* [Exercise A] In the entries running from the line with "Screen dimensions: 512x332" to the line with "Action: pyautogui.click(x=126, y=502)", change "How do I perform" to "How can I carry out" and leave everything else as it is.

* [Extract to read]
- Origin: Regina, Saskatchewan, Canada
- Genres: Indie rock
- Years active: 1999–present
- Labels: Smallman, Does Everyone Stare
- Members: Joel Passmore Riva Farell Racette Chris Notenboom Erin Passmore Jeff Romanyk
- Past members: Les Schaeffer
- Website: sylviemusic.com

= Sylvie (band) =

Canadian rock band

Sylvie is a Canadian indie rock music group from Regina, Saskatchewan. It features singer/guitarist Joel Passmore, formerly of the now-disbanded Despistado, alongside bass player Riva Farrell Racette, guitarist Chris Notenboom, keyboardist Erin Passmore, and drummer Jeff Romanyk. All band members also provide backing vocals.

==History==
Together since 1999, Sylvie developed alongside the members' other bands, emerging finally as their main focus with the release of 2005's An Electric Trace. This full-length album was recorded with Juno award-winning producer Brandon Friesen at Studio 11 in Winnipeg. Sylvie has played with such notables as Wintersleep, Minus the Bear, Death From Above 1979, The Smugglers, Hot Hot Heat, and The Constantines.

* [Supplied records]

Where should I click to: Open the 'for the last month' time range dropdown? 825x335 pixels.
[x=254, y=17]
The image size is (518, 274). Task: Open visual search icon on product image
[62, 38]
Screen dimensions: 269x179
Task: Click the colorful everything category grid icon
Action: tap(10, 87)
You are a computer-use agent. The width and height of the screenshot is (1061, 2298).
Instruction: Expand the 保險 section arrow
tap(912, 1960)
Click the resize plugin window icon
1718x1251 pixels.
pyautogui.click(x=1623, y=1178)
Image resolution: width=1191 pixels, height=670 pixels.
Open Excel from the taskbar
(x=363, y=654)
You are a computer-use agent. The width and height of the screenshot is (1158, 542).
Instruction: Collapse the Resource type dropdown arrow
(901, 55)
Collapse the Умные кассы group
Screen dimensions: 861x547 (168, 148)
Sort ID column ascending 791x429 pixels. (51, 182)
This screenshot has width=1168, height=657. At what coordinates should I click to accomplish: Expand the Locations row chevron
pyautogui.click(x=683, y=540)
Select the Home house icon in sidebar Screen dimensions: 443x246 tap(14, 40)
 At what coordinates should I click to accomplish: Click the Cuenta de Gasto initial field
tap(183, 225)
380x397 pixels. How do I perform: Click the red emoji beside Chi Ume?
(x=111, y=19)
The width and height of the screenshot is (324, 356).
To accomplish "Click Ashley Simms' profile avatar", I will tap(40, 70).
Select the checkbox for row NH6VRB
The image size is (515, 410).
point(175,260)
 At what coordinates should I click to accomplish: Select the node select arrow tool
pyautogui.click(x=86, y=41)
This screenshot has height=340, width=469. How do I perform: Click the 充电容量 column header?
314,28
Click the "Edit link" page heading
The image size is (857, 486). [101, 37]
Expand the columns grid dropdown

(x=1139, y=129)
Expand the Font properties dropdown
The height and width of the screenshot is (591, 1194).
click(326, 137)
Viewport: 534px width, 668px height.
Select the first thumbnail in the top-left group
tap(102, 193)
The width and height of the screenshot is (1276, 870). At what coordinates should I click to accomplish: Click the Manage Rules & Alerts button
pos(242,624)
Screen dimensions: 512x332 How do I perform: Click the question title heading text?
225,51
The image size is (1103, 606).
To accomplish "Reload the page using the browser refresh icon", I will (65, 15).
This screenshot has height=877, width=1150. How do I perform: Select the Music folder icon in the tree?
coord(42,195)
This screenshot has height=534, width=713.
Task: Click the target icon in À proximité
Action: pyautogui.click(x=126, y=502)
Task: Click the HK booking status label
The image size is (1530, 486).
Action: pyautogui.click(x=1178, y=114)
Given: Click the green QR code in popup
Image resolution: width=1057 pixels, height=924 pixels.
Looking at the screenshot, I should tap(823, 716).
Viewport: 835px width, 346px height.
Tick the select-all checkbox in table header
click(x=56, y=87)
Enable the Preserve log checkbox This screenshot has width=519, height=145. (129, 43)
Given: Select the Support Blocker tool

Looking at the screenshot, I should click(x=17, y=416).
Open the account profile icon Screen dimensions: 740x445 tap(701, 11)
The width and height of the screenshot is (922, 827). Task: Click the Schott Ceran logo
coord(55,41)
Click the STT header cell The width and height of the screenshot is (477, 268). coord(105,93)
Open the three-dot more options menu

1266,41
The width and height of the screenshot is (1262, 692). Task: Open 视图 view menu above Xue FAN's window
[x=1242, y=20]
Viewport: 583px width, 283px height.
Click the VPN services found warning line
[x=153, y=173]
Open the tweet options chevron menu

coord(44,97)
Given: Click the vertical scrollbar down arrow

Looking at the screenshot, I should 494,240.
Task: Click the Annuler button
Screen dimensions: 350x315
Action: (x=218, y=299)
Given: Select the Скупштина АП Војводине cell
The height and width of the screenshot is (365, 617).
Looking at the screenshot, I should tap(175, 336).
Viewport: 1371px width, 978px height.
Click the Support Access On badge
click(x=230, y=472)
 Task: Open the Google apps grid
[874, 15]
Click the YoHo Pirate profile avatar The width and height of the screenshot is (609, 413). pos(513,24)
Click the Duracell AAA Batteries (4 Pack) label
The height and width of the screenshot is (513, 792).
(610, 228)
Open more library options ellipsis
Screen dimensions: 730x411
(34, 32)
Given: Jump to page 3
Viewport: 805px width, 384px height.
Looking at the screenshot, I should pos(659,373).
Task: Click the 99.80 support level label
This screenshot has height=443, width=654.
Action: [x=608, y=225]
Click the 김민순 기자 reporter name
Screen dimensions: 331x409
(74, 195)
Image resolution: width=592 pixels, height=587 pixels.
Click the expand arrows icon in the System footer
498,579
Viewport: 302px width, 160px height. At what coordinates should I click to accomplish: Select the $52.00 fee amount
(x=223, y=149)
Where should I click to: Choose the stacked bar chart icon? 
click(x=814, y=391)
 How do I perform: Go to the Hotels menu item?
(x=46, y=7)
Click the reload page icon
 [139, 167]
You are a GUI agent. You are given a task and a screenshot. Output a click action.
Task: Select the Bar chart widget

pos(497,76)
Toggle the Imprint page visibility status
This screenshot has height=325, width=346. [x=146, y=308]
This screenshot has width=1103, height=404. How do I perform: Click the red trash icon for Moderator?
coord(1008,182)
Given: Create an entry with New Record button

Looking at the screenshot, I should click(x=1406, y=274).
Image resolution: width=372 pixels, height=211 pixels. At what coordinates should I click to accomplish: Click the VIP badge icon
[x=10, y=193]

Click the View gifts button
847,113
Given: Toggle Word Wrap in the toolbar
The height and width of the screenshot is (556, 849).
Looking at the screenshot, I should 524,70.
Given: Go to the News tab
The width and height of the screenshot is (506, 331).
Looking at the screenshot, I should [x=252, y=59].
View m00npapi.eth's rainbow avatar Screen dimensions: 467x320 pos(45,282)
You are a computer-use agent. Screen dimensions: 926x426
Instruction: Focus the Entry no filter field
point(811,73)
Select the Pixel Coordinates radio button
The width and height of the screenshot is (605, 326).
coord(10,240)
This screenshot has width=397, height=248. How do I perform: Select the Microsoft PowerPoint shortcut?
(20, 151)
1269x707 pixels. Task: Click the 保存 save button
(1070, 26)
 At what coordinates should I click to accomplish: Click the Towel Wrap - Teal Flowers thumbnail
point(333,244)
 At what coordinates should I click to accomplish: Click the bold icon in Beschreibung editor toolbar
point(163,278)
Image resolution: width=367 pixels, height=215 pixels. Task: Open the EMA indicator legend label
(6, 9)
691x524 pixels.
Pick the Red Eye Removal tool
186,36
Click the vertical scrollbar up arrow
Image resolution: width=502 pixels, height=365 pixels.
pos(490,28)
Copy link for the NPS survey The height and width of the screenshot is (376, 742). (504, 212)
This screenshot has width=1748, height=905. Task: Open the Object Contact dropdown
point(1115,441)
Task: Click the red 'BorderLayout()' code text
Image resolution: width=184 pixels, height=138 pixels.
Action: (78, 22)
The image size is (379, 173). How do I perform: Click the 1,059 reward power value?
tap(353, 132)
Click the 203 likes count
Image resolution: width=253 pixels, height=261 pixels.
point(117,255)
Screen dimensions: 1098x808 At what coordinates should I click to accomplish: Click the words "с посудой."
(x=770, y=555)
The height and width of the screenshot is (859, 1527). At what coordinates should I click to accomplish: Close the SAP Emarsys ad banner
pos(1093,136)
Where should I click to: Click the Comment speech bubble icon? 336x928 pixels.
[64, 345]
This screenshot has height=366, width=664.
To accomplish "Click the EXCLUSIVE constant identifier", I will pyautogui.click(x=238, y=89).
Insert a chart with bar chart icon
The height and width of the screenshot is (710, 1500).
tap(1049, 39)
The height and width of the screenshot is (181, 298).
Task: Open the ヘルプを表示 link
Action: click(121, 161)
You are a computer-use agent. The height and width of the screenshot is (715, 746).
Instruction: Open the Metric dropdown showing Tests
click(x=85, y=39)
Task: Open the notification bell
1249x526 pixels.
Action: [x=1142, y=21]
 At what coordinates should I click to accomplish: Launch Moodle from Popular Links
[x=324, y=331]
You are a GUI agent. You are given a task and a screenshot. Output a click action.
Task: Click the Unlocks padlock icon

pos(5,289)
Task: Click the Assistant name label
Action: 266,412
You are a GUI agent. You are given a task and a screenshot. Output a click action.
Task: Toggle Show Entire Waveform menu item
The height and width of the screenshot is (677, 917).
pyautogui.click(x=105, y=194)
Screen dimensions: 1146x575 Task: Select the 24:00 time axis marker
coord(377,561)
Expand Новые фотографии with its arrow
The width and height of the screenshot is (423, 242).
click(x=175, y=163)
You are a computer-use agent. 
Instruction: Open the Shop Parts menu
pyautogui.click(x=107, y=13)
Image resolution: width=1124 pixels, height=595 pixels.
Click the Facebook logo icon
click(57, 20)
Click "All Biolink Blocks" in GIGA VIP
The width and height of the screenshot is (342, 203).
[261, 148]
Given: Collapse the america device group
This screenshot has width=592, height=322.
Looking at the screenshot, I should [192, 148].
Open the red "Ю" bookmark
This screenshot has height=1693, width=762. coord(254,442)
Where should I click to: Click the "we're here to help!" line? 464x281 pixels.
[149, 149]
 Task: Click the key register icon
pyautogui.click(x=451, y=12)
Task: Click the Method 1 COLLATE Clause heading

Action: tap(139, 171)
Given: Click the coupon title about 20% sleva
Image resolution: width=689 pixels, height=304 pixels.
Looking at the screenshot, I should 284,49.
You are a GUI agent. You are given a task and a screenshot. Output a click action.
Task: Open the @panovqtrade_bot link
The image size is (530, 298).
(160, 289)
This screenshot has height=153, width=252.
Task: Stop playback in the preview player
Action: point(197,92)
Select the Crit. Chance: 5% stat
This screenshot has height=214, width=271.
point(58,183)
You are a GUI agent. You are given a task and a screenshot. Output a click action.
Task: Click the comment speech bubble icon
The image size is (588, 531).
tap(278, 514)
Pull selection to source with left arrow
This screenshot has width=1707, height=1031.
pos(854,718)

* [Exercise B] Condense the paragraph of the Sylvie band article beginning "Together since 1999" into a short bulleted list that keeps its main facts.

* [Worked answer A]
Screen dimensions: 512x332 How can I carry out: Click the question title heading text?
225,51
The image size is (1103, 606).
To accomplish "Reload the page using the browser refresh icon", I will (65, 15).
This screenshot has height=877, width=1150. How can I carry out: Select the Music folder icon in the tree?
coord(42,195)
This screenshot has height=534, width=713.
Task: Click the target icon in À proximité
Action: pyautogui.click(x=126, y=502)

* [Worked answer B]
- Sylvie has been together since 1999 and grew alongside the members' other bands.
- The band became the members' main focus with the 2005 album An Electric Trace.
- The full-length album was recorded with Juno award-winning producer Brandon Friesen at Studio 11 in Winnipeg.
- Sylvie has played with Wintersleep, Minus the Bear, Death From Above 1979, The Smugglers, Hot Hot Heat, and The Constantines.